Edison
- Author: Edmund Morris
- Language: English
- Genre: Biography
- Publisher: Random House
- Publication date: 2019
- Pages: 783 pp.
- ISBN: 9780812983210

= Edison (book) =

2019 biography of Thomas Edison

Edison is a biography of the American inventor Thomas Edison. It was written by Edmund Morris and published posthumously in 2019 after Morris's death that year.

== Background ==
Morris's book The Rise of Theodore Roosevelt won him the Pulitzer Prize for Biography or Autobiography in 1980. Morris has also written Theodore Rex, Colonel Roosevelt and Dutch: A Memoir of Ronald Reagan.

Morris used the archived Edison material at Rutgers University to research for the book. Morris died in May 2019, several months before the book's publication that year in October. Morris finished writing a few months before his death.

== Contents ==
Edison is in reverse chronological order, starting from his death and ending with his birth. It covers Edison's career, including his work on the phonograph, incandescent light bulb and many of his other inventions, his work on producing rubber from plants in the United States, as well his work on telegraphy, electrical engineering, radiography, metallurgy and chemistry. The book also covers patent disputes, lawsuits, Edison's holidays and his relationships.

== Reception ==
The New York Times wrote that the book's reverse chronological order leads the viewer to not properly understand "how one event builds upon another" and to not know if the people mentioned in the beginning of the book are "central to the story". Because Scott Detrow of NPR found the reverse order confusing, he read the book backwards, going from the last chapter to the first.
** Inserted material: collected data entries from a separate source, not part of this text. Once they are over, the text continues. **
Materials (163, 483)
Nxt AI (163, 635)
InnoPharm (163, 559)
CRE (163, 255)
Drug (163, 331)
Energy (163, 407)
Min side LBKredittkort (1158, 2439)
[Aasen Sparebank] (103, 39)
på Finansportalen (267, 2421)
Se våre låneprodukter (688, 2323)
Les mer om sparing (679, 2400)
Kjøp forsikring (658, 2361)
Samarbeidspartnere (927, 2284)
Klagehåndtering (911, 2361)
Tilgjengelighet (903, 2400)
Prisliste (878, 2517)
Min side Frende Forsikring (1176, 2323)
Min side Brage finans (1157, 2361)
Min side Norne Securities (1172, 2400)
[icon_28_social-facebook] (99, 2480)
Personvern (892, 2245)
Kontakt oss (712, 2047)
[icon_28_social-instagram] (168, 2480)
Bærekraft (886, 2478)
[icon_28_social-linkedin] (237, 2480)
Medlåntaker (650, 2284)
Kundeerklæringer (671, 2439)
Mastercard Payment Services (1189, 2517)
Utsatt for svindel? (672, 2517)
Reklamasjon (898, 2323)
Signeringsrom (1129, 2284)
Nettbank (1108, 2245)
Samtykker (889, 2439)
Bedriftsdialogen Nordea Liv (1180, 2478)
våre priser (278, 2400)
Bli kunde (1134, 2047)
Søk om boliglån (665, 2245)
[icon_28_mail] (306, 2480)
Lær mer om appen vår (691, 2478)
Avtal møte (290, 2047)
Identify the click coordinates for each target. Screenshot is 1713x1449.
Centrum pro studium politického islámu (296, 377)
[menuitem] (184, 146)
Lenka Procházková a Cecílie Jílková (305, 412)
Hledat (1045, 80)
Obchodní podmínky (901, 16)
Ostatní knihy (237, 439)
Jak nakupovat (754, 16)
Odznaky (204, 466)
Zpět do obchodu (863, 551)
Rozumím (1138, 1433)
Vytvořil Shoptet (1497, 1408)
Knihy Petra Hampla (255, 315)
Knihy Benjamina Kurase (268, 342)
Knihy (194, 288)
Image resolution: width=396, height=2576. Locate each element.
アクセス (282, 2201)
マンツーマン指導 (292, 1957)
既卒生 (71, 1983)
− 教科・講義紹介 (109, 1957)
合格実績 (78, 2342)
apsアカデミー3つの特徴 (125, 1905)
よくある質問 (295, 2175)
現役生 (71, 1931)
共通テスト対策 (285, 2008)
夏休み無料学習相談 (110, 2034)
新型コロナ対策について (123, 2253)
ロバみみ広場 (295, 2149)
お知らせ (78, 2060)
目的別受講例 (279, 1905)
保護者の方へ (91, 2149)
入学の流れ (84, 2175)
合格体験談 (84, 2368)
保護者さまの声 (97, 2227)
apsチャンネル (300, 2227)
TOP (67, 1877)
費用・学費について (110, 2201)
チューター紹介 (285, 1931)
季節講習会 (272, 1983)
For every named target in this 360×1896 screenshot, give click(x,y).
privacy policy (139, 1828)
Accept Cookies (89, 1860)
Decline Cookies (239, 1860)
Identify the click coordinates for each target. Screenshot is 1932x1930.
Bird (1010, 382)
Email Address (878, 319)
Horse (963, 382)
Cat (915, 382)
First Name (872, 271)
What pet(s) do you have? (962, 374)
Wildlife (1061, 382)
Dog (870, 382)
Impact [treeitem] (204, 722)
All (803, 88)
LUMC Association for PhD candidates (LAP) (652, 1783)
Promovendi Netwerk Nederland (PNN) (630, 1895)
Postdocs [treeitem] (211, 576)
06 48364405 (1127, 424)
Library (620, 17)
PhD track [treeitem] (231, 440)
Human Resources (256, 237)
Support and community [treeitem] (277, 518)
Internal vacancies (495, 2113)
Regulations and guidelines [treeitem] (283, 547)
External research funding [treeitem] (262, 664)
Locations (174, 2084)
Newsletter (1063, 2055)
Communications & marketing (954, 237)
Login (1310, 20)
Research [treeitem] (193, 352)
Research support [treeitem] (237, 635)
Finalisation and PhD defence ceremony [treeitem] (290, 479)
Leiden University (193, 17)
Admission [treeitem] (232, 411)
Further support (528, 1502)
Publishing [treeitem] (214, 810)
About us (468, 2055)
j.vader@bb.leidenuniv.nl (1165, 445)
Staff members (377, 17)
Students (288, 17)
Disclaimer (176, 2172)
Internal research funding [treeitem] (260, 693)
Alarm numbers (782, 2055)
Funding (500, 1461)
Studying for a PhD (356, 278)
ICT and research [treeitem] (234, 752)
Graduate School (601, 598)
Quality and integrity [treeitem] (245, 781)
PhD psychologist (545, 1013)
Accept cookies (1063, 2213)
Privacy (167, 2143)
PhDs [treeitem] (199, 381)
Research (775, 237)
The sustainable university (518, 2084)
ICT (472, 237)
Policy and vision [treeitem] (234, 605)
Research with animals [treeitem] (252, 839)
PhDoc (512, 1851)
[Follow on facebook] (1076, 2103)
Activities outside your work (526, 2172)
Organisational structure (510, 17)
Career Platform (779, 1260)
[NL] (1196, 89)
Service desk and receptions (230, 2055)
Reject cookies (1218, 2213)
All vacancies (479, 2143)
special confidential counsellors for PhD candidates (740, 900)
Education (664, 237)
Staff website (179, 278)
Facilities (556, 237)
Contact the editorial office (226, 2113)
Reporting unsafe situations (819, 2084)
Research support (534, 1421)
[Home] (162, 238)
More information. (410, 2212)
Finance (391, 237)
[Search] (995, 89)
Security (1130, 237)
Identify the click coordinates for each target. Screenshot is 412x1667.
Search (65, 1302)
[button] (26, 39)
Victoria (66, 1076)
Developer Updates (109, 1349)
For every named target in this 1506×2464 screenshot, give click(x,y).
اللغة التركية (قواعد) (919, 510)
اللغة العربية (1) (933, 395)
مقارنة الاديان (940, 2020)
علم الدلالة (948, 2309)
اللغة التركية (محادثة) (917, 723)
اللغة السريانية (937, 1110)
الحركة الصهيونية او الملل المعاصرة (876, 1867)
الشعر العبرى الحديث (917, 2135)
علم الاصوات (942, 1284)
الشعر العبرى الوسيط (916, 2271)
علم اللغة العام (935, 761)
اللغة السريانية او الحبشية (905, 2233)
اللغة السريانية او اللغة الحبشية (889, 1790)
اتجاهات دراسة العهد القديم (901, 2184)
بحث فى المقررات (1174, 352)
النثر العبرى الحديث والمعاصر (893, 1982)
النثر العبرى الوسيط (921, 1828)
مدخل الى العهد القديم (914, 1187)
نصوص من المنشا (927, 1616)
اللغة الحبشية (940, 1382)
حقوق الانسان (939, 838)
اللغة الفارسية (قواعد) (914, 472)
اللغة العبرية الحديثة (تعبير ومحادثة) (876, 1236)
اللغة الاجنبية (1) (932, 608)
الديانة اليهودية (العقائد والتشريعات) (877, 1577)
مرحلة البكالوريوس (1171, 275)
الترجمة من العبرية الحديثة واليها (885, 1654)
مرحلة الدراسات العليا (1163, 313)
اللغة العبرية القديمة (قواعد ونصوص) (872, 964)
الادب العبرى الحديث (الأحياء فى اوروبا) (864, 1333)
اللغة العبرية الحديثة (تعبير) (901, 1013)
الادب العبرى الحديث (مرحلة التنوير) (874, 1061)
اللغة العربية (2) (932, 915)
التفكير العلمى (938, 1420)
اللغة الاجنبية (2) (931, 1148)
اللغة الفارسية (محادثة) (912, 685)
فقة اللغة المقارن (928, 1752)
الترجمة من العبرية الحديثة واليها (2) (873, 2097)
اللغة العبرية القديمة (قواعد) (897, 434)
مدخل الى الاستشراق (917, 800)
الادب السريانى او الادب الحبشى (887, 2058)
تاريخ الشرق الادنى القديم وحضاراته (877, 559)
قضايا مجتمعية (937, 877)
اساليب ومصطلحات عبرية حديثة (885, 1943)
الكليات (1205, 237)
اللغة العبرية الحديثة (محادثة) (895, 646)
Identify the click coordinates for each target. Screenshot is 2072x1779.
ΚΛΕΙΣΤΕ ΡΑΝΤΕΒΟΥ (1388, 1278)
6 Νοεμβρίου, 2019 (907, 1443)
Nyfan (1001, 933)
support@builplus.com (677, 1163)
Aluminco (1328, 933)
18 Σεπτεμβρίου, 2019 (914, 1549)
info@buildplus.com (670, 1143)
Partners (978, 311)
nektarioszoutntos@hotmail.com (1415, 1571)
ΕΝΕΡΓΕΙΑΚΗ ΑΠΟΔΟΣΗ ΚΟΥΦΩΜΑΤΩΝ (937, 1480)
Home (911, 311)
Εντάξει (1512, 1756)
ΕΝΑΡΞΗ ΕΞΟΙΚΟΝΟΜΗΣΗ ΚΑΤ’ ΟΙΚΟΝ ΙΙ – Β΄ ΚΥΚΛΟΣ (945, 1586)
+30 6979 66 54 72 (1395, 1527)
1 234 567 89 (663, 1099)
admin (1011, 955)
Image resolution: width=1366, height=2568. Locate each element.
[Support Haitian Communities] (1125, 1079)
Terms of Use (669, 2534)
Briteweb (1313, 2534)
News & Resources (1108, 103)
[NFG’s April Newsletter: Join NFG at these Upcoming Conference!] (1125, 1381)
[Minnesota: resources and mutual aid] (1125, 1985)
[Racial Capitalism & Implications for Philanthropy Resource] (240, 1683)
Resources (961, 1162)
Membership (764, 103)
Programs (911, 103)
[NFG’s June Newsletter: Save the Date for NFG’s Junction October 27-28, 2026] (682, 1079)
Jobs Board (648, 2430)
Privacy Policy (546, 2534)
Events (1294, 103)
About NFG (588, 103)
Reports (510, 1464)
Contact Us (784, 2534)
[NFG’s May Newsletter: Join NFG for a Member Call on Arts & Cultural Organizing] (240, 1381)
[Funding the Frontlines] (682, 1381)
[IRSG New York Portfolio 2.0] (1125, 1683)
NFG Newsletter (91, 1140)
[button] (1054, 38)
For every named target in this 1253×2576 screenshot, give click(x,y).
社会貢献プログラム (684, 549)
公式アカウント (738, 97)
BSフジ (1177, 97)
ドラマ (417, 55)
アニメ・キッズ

The Washington Post wrote that "Morris [was] eccentric and brilliant enough to make even a life told in reverse a compelling experience."

The New York Times also wrote that "Morris leans heavily toward the 'more is better' school of biography ... leaving it to the reader to assume the author's role of separating the important from the tangential".

The Wall Street Journal wrote that amidst the "elegant" writing are "many lumps of scientific jargon" such as "thermionic emissions" and "electrodeposition techniques".